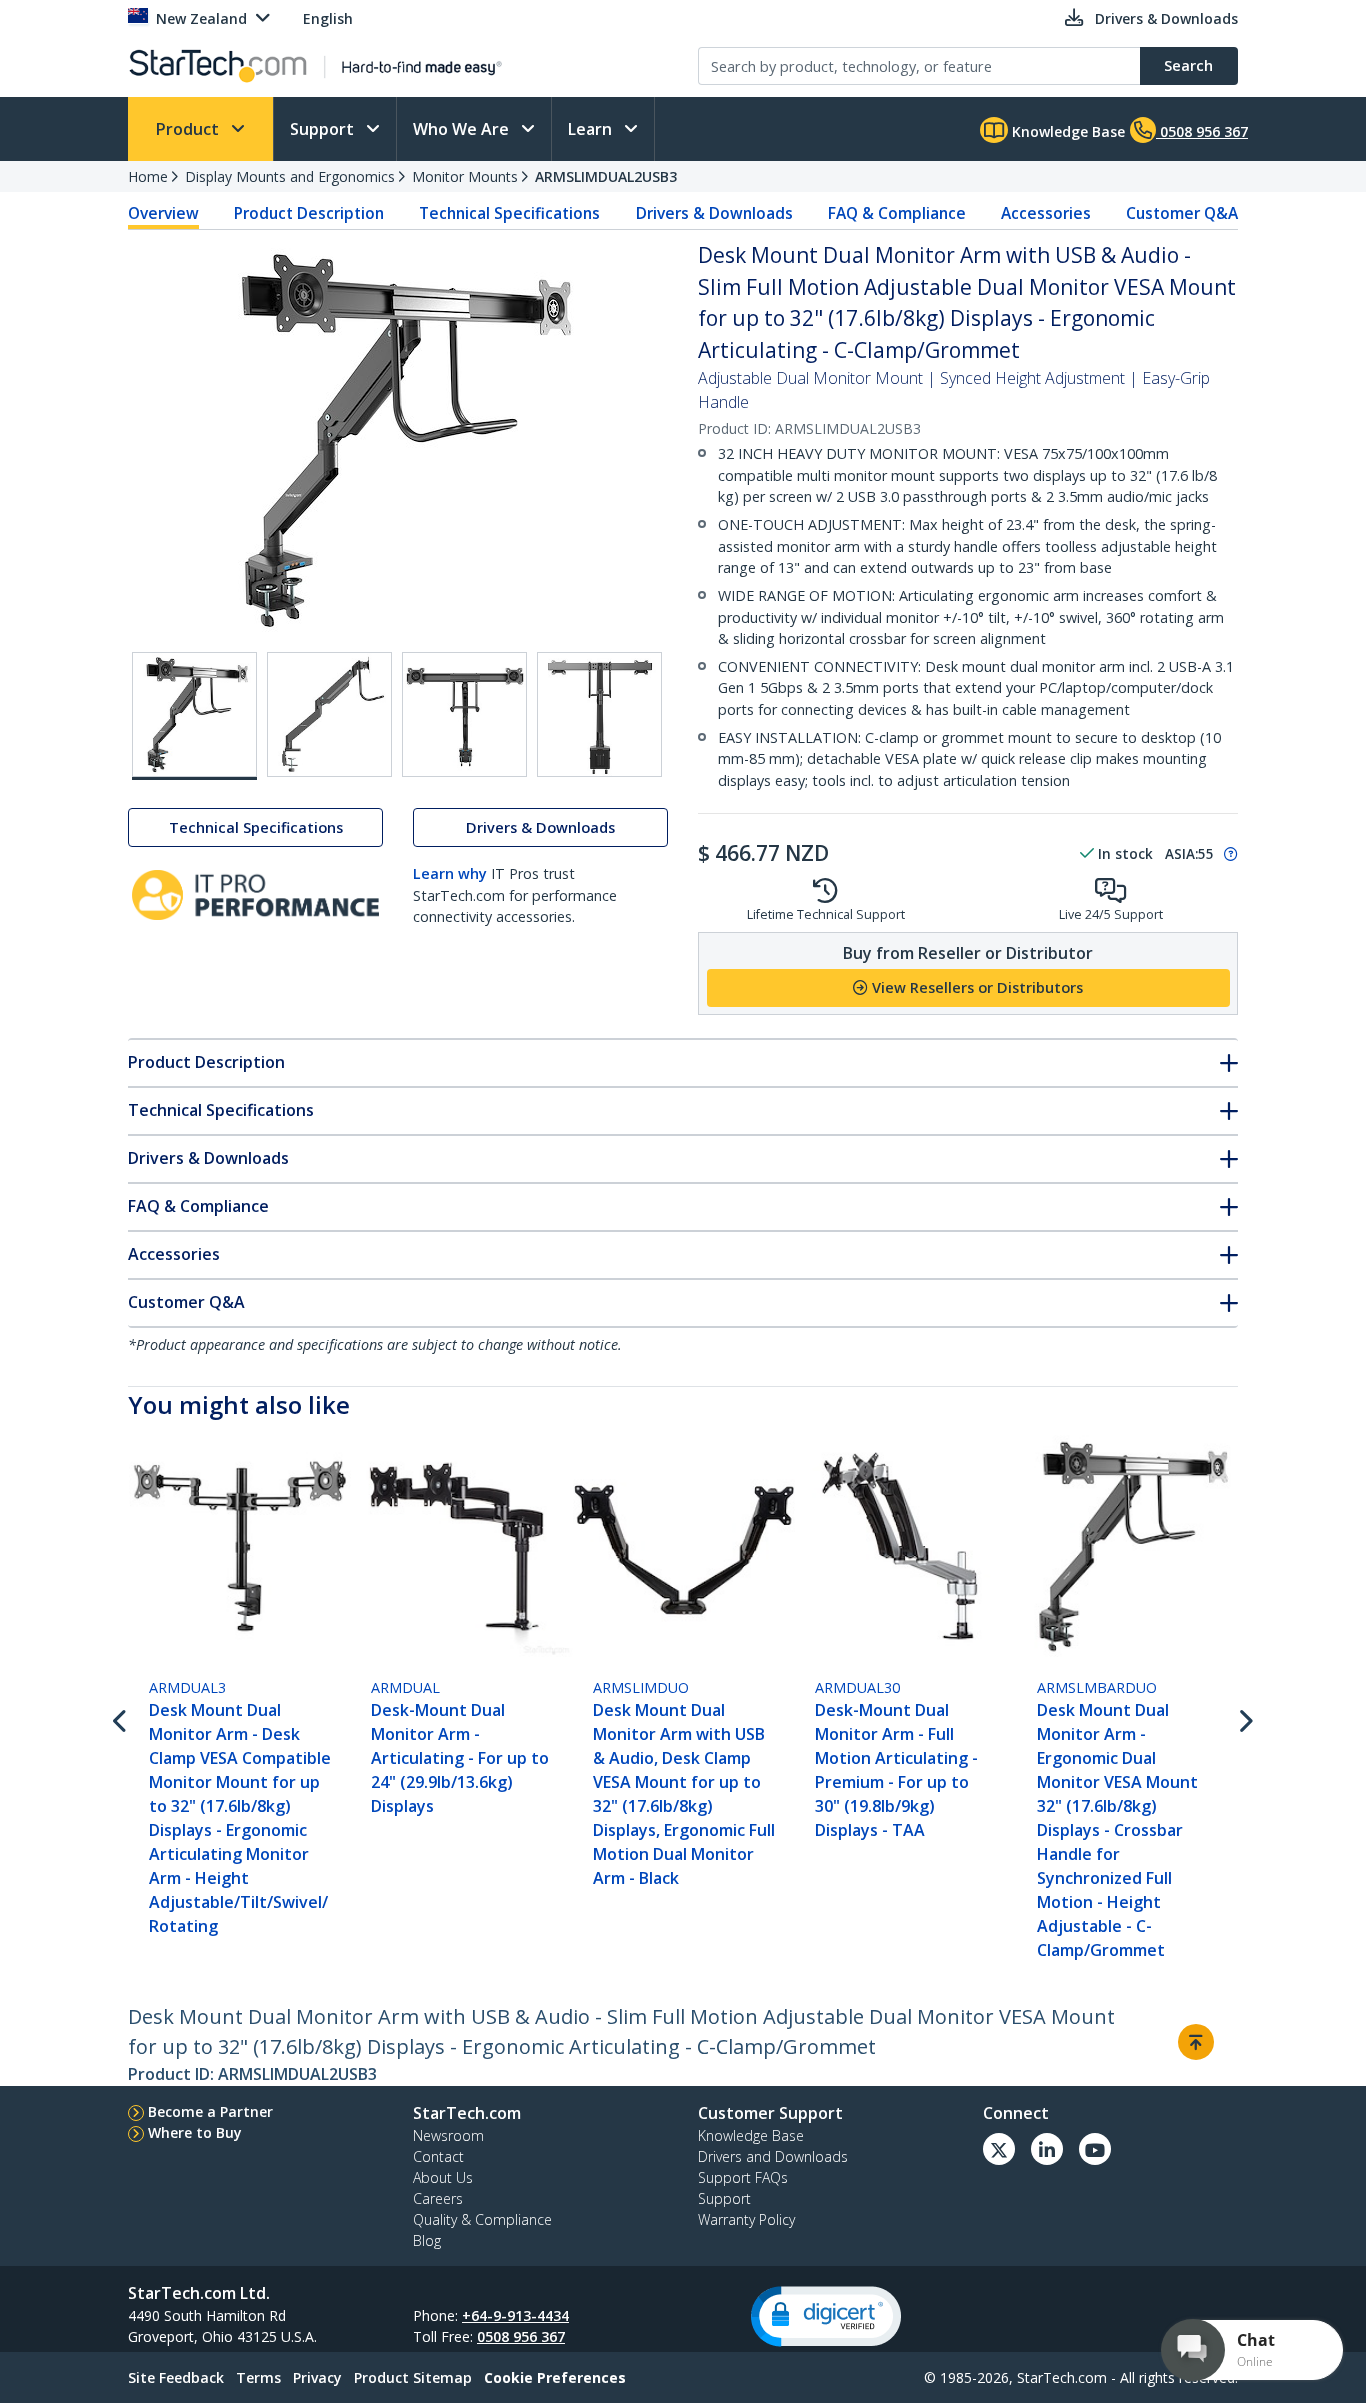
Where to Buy (195, 2132)
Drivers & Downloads (714, 213)
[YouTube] (1095, 2149)
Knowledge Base (1066, 131)
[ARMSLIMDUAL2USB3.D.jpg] (599, 714)
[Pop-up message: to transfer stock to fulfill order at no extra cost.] (1228, 854)
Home (148, 176)
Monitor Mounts (465, 176)
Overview (163, 213)
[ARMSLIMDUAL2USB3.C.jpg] (464, 714)
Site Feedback (176, 2377)
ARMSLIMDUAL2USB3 (606, 176)
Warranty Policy (746, 2219)
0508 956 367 (521, 2336)
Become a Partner (210, 2111)
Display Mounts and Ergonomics (290, 176)
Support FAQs (743, 2177)
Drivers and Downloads (773, 2156)
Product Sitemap (413, 2377)
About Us (443, 2177)
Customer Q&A (1182, 213)
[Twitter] (999, 2149)
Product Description (309, 213)
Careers (438, 2198)
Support (324, 129)
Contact (438, 2156)
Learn (592, 129)
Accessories (1046, 213)
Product (189, 129)
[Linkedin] (1047, 2149)
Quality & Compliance (482, 2219)
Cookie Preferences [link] (555, 2377)
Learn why (450, 873)
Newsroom (448, 2135)
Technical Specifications (509, 213)
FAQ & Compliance (897, 213)
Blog (427, 2240)
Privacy (317, 2377)
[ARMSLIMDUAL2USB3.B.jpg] (329, 714)
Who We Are (463, 129)
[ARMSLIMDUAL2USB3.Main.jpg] (194, 716)
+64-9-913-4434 (515, 2315)
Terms (258, 2377)
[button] (826, 2316)
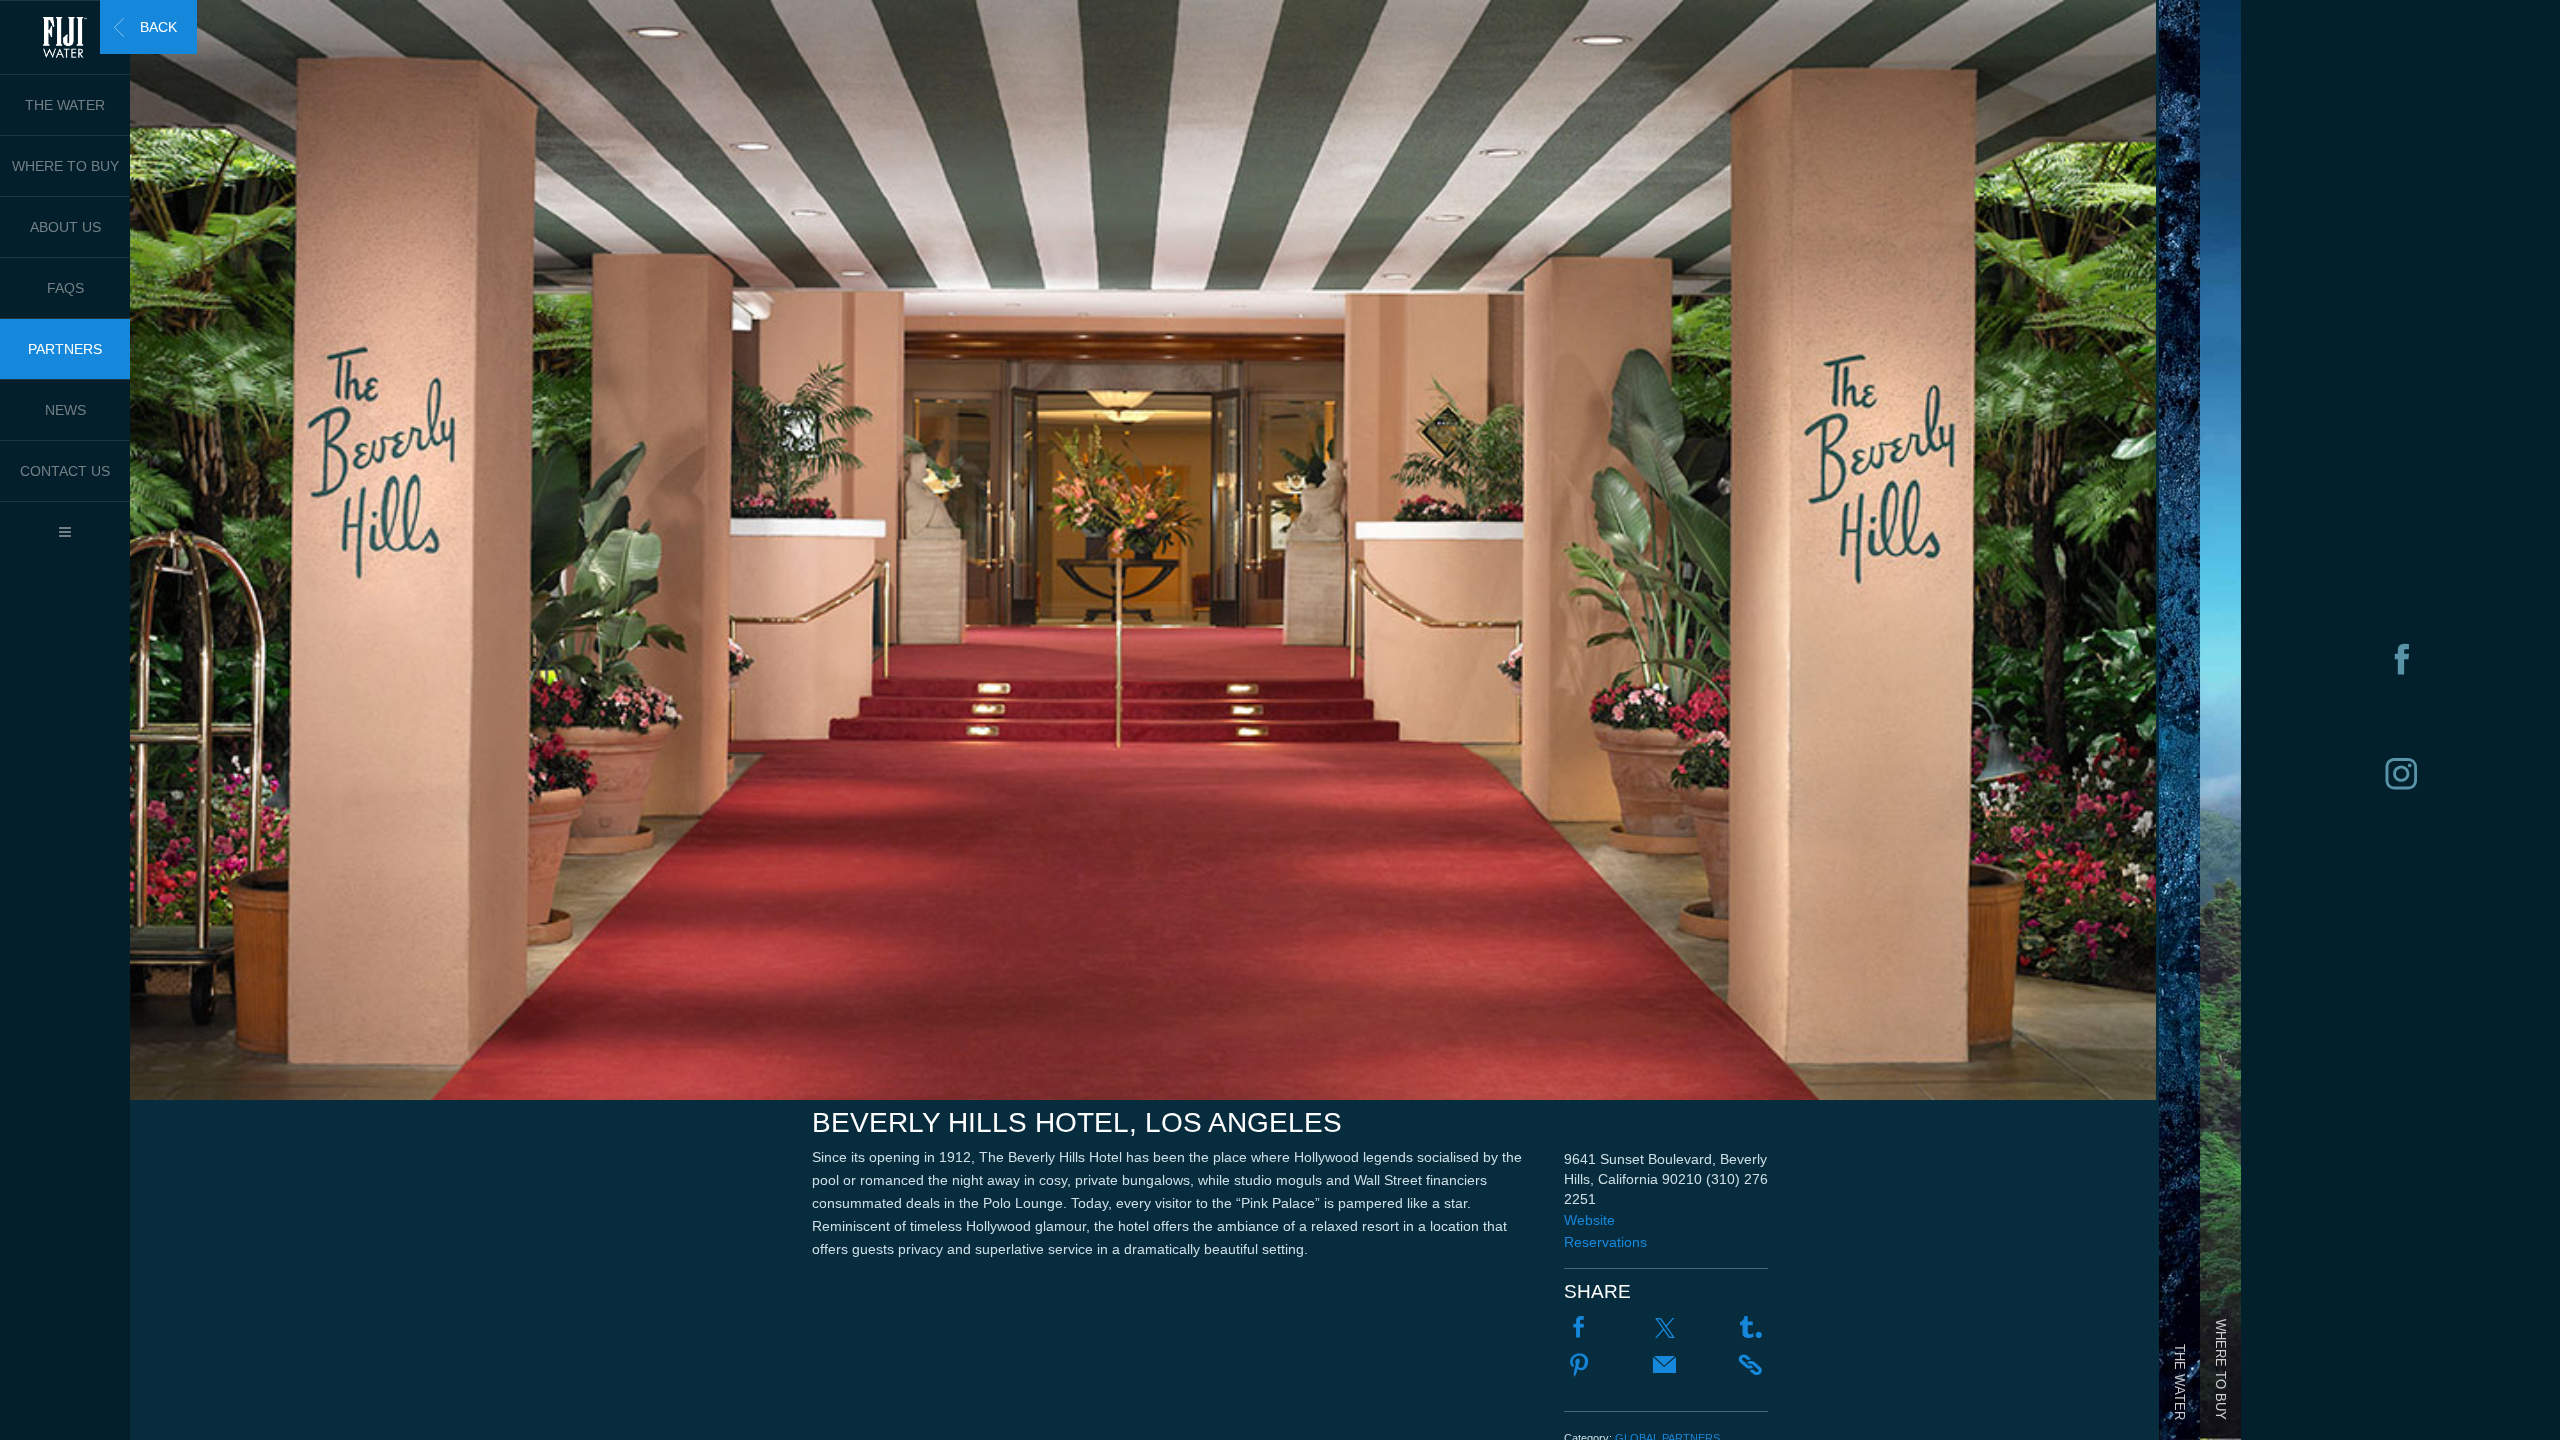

-=-=-

Work to be completed
What is the number of lines in the data that hold the string "Downloads"? Answer with the number only.

Solution
2